* _Task details_: Starting at the top of the listing below, copy each line exactly, stopping after the line that contains "Directions (681, 71)".

* _Data to examine_:

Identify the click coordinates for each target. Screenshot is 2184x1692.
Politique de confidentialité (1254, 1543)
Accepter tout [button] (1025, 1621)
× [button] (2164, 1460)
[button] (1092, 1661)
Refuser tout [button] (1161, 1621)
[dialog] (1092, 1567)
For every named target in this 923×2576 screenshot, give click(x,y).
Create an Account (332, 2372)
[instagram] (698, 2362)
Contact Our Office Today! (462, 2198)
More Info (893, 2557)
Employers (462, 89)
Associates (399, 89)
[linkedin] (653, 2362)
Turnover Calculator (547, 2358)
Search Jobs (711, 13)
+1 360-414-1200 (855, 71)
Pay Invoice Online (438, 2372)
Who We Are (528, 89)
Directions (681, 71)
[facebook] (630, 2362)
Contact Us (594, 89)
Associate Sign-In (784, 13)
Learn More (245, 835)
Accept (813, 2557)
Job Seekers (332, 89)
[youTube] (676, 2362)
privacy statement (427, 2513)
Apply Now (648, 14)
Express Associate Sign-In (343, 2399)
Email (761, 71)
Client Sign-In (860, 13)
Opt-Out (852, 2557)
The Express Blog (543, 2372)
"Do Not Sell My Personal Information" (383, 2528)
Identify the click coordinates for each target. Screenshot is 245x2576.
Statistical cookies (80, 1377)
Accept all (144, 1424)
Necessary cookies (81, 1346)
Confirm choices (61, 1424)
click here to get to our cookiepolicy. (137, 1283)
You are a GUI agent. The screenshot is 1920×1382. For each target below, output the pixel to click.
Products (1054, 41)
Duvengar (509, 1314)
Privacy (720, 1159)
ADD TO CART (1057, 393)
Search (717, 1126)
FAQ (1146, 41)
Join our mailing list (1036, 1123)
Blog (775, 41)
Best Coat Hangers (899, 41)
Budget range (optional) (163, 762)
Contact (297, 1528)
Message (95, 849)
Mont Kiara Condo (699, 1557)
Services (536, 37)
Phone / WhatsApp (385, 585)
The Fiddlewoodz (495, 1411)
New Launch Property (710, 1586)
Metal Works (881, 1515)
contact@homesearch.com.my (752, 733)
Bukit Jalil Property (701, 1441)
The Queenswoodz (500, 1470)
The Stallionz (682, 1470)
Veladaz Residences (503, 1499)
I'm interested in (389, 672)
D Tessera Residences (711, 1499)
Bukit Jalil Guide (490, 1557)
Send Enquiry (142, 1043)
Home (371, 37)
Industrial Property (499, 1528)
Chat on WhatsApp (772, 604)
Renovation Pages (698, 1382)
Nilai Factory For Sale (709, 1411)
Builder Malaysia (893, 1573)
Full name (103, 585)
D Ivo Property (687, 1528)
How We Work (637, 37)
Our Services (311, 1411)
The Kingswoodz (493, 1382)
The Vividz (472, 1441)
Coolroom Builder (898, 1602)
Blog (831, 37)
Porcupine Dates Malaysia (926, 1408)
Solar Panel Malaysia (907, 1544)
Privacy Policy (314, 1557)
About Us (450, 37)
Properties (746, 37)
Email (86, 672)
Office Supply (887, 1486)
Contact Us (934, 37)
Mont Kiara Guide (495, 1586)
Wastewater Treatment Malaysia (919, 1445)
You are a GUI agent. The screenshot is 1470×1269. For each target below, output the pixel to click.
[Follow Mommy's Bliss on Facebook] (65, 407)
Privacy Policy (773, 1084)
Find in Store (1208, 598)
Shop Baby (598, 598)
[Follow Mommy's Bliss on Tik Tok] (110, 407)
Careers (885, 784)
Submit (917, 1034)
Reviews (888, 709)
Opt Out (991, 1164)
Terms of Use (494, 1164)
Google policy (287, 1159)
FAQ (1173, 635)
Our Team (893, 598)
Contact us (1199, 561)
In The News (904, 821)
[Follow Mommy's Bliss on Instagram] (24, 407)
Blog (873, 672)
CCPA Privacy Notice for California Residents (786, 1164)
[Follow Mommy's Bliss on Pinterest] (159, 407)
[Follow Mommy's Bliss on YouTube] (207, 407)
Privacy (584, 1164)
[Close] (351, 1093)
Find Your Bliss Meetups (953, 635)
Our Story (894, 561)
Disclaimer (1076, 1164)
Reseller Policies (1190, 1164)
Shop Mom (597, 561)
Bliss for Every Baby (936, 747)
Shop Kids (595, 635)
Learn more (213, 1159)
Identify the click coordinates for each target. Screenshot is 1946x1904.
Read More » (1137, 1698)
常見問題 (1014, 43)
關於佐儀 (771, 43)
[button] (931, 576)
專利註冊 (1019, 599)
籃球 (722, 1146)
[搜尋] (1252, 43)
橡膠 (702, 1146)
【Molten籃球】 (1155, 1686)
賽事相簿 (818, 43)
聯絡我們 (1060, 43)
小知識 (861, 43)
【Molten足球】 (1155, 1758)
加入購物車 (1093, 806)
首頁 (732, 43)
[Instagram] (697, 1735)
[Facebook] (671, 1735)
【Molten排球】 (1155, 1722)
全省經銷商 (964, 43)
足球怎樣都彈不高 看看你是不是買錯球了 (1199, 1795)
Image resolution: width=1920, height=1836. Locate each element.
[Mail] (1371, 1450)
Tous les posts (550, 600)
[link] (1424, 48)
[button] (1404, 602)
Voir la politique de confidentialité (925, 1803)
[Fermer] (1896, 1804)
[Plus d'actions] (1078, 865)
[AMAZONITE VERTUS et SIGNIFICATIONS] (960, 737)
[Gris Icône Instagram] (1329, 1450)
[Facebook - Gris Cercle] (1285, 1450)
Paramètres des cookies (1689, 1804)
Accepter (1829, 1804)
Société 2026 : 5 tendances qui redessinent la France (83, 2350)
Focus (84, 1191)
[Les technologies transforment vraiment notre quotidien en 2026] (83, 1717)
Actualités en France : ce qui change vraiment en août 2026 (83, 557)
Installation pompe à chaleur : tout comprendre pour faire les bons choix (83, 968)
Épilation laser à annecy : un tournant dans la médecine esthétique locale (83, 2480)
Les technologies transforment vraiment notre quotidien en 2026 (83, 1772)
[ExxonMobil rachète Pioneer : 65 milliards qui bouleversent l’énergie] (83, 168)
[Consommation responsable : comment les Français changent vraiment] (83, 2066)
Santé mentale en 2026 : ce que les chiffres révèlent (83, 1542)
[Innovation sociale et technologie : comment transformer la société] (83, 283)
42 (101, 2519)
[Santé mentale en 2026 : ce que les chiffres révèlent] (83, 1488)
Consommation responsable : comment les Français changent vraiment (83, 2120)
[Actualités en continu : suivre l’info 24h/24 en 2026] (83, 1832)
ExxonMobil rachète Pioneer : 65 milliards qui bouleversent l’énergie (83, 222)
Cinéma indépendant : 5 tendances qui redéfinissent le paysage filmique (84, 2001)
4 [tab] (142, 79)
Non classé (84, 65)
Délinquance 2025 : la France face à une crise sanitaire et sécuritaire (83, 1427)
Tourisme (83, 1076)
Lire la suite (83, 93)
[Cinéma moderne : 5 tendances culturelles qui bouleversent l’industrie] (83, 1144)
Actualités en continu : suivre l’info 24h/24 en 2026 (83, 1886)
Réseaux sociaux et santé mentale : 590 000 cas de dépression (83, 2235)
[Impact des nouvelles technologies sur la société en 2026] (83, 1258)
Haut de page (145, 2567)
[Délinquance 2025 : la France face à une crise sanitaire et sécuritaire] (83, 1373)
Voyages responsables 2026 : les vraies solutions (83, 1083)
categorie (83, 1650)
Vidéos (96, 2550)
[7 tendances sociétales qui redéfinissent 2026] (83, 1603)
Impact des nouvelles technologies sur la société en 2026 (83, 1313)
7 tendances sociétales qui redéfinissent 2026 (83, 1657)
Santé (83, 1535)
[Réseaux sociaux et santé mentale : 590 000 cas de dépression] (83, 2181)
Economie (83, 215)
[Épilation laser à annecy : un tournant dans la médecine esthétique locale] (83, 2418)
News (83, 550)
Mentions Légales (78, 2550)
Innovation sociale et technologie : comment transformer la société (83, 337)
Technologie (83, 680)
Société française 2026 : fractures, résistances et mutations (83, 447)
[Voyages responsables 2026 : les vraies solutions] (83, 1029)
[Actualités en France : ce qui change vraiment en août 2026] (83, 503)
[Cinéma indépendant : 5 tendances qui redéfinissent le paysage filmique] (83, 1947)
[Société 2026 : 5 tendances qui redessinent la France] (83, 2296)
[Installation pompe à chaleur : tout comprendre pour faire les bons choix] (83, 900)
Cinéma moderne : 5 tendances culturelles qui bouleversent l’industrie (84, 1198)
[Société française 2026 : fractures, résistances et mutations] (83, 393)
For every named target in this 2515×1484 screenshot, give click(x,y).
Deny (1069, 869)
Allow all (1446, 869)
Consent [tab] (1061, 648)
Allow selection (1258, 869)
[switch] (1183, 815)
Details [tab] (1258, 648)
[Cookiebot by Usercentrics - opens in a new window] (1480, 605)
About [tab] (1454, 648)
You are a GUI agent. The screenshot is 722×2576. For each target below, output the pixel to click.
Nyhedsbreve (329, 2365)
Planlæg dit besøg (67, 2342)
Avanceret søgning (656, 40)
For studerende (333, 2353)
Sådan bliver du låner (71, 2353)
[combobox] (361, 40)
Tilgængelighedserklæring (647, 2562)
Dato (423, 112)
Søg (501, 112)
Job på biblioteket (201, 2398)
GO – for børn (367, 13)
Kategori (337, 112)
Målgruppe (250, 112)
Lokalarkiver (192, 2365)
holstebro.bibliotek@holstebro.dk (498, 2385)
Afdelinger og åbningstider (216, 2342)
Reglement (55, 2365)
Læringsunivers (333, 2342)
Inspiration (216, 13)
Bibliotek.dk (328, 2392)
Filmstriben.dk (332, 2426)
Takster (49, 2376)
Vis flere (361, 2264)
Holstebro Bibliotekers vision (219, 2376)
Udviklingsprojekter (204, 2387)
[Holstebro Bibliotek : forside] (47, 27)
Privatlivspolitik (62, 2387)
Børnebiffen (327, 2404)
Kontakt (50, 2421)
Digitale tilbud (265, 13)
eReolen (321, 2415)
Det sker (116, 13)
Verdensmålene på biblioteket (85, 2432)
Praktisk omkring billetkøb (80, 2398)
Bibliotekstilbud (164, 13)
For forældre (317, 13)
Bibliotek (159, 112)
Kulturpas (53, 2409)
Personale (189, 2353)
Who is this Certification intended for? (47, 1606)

* _Task response_:
Identify the click coordinates for each target. Screenshot is 2184x1692.
Politique de confidentialité (1254, 1543)
Accepter tout [button] (1025, 1621)
× [button] (2164, 1460)
[button] (1092, 1661)
Refuser tout [button] (1161, 1621)
[dialog] (1092, 1567)
For every named target in this 923×2576 screenshot, give click(x,y).
Create an Account (332, 2372)
[instagram] (698, 2362)
Contact Our Office Today! (462, 2198)
More Info (893, 2557)
Employers (462, 89)
Associates (399, 89)
[linkedin] (653, 2362)
Turnover Calculator (547, 2358)
Search Jobs (711, 13)
+1 360-414-1200 (855, 71)
Pay Invoice Online (438, 2372)
Who We Are (528, 89)
Directions (681, 71)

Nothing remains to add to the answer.